ContentDigest — Structured File Digest Model

Overview

ContentDigest is a frozen dataclass representing a verified content digest with a known algorithm. It replaces the underspecified FileInfo.checksum: str | None field with two structured fields: FileInfo.digest: ContentDigest | None (verified content hash) and FileInfo.etag: str | None (opaque backend tag). This separates comparable content hashes from opaque change-detection tokens.

See middleware architecture research §5 for the full problem analysis and design rationale.

CDG-001: ContentDigest Dataclass

Invariant: ContentDigest is a frozen dataclass with two required fields: algorithm (str) and value (str).

Postconditions: - Attribute assignment raises FrozenInstanceError. - algorithm is always stored lowercase (e.g., "sha256", not "SHA-256"). - value is always stored as lowercase hexadecimal, no prefix, no separators. - Construction with uppercase algorithm or value normalizes to lowercase.

CDG-002: ContentDigest Equality

Invariant: Two ContentDigest values are equal iff both algorithm and value match (after normalization). Standard dataclass equality applies — no custom __eq__.

Postconditions: - ContentDigest("sha256", "abc") == ContentDigest("SHA256", "ABC") is True (both normalized at construction time). - ContentDigest is hashable (frozen dataclass default).

CDG-003: ContentDigest Validation

Invariant: ContentDigest.__post_init__ validates inputs.

Raises: - ValueError if algorithm is empty. - ValueError if value is empty. - ValueError if value contains non-hex characters after stripping whitespace.

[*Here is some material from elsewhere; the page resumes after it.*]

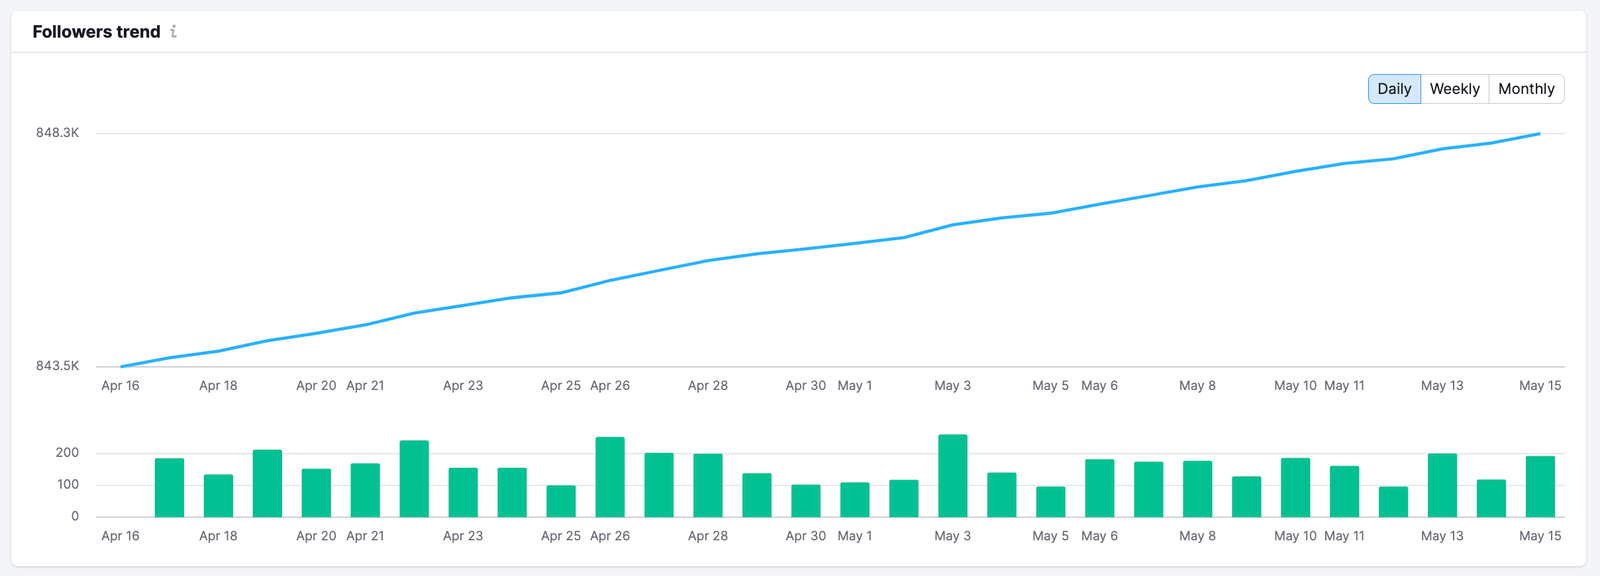This screenshot has height=576, width=1600.
Task: Click the 843.5K y-axis label
Action: tap(57, 366)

CDG-004: FileInfo.digest and FileInfo.etag

Invariant: FileInfo has two optional fields replacing checksum: - digest (ContentDigest | None, default None) — verified content hash with known algorithm. Populated only when the backend guarantees the value represents actual file content. - etag (str | None, default None) — opaque backend-provided tag for change detection. Not comparable across backends, not guaranteed to be a content hash.

Postconditions: - FileInfo.checksum is removed. - Field ordering: digest and etag appear after modified_at, before content_type.

CDG-005: Module Exports

Invariant: ContentDigest is exported from remote_store._models and re-exported in remote_store.__init__.__all__.